**AIM:** Count the lines of the items below that contain the string "height", with case significant. Reply with the number only.

Click-target data:

• • • • •

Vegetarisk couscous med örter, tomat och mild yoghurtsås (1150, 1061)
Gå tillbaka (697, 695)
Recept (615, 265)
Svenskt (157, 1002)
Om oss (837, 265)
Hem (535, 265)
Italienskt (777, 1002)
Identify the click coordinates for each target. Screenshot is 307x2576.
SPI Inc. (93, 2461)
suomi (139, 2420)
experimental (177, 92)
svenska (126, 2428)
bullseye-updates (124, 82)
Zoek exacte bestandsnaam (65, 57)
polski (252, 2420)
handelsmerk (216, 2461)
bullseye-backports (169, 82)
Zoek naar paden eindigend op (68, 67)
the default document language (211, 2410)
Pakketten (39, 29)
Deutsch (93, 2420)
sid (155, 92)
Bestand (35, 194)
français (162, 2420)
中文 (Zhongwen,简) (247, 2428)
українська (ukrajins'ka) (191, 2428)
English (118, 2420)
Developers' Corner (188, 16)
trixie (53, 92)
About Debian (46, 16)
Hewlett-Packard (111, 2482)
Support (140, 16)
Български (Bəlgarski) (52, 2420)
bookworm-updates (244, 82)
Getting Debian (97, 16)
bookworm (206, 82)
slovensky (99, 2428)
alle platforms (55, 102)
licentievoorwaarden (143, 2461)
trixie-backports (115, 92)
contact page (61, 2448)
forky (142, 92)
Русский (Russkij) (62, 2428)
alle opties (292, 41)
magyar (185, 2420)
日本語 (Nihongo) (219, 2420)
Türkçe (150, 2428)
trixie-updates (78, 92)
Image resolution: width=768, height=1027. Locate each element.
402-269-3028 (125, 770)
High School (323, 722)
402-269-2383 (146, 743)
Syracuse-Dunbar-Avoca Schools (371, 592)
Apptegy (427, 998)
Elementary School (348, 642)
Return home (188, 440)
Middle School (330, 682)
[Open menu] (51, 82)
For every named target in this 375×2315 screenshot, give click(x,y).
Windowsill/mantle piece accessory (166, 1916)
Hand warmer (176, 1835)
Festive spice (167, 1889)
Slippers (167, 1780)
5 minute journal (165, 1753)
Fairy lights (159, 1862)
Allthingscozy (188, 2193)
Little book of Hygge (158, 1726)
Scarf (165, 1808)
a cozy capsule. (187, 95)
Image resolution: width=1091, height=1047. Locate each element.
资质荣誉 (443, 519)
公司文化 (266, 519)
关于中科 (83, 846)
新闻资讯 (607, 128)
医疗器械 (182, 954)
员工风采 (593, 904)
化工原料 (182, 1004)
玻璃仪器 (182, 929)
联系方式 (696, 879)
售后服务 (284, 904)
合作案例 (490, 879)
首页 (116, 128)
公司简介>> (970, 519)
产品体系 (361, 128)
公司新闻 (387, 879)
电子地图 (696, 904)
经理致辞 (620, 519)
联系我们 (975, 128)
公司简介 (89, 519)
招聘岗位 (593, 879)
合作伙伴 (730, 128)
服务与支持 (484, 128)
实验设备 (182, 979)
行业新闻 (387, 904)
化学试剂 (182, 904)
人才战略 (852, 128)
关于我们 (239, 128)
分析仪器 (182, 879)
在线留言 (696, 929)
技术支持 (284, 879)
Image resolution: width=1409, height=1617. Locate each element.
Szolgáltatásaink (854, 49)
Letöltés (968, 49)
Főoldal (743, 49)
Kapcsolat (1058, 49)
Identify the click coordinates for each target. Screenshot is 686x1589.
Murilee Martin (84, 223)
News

• • • • •

**SOLVED EXERCISE:** 3